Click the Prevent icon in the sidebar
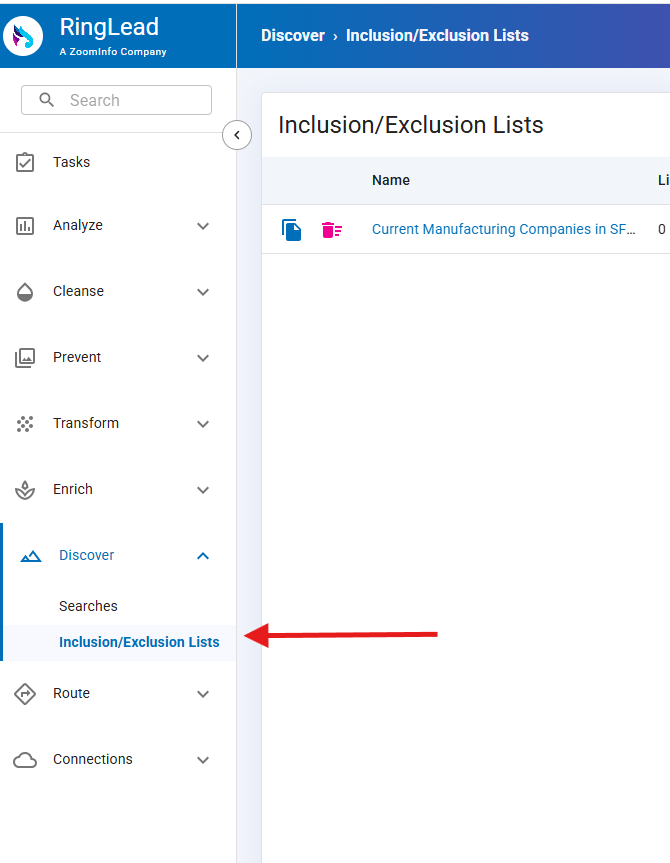This screenshot has width=670, height=863. [25, 357]
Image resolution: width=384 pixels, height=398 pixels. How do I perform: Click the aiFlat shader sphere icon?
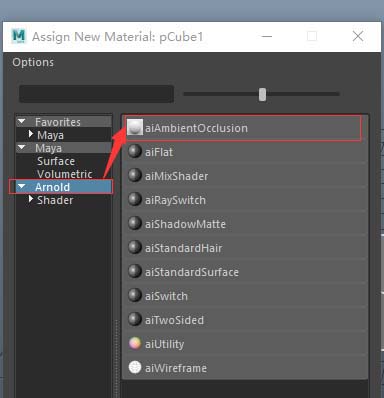coord(135,152)
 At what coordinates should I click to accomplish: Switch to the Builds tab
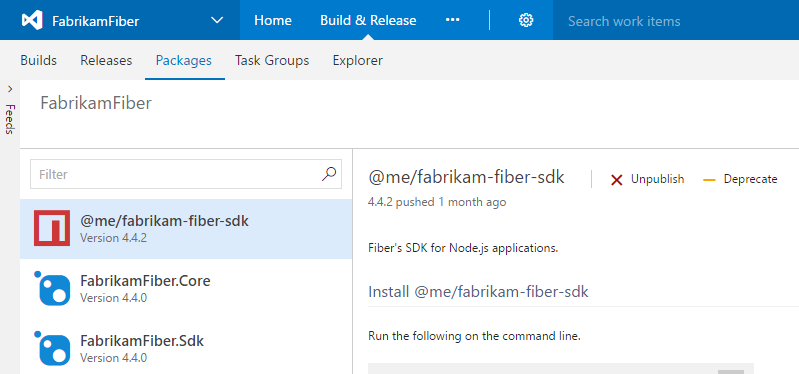(38, 60)
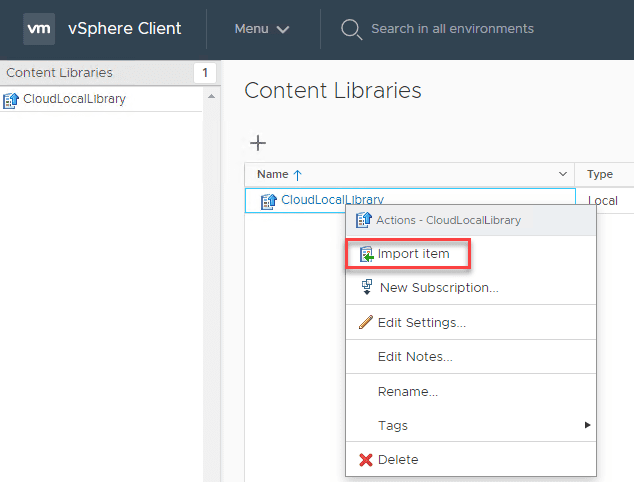The height and width of the screenshot is (482, 634).
Task: Select Edit Notes from context menu
Action: coord(415,357)
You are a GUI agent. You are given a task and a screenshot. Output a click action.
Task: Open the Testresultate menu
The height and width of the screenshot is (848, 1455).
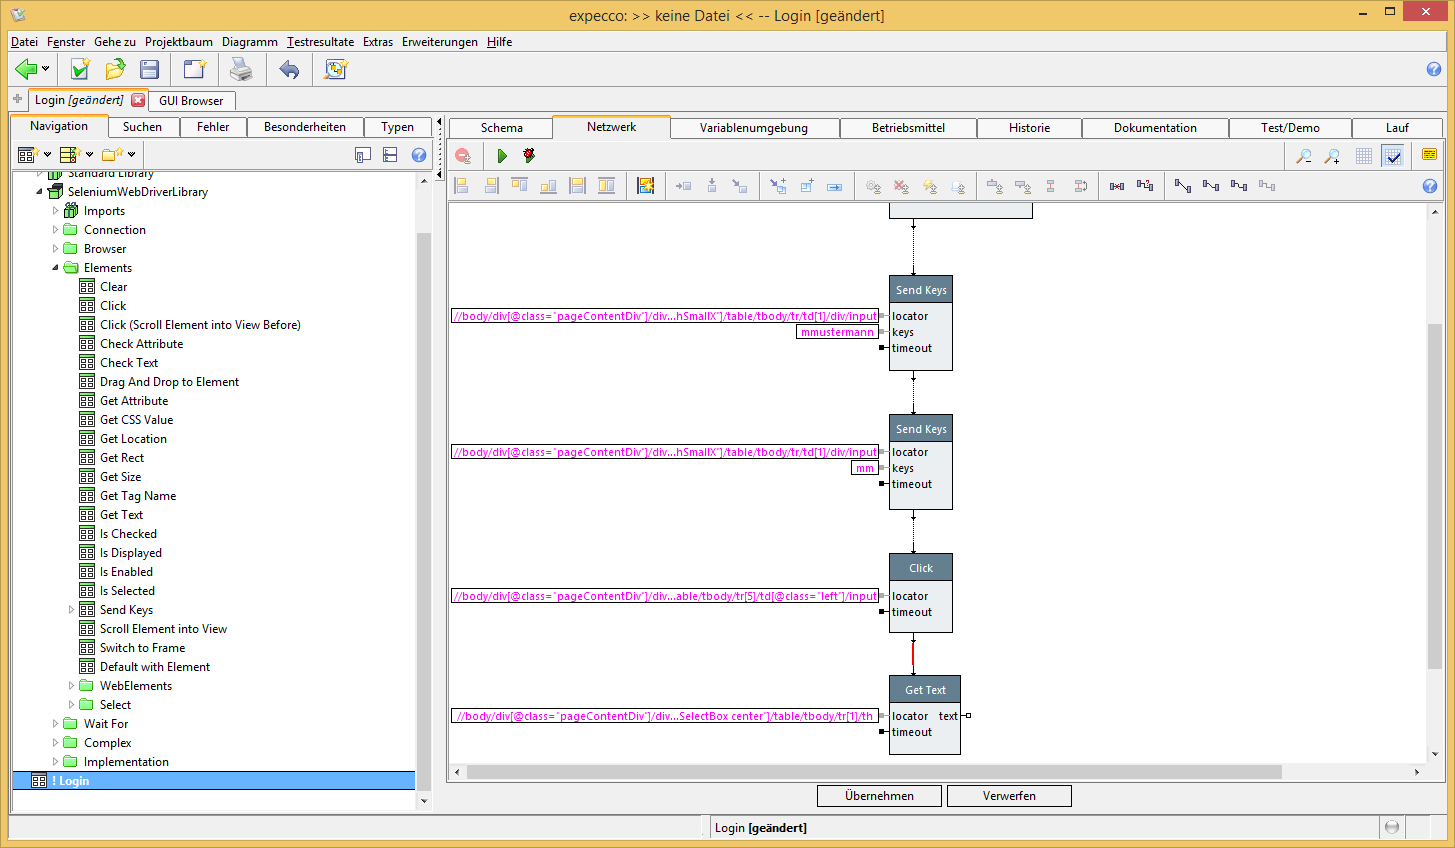click(x=320, y=42)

....................

Assignment: Beginning with the line that holds "You are a GUI", write out exactly the lines down to the end of the material above, and no others. Pictures are not part of the copy.

Reply to the task:
You are a GUI agent. You are given a task and a screenshot. Output a click action.
Task: Open the Testresultate menu
The height and width of the screenshot is (848, 1455).
click(x=320, y=42)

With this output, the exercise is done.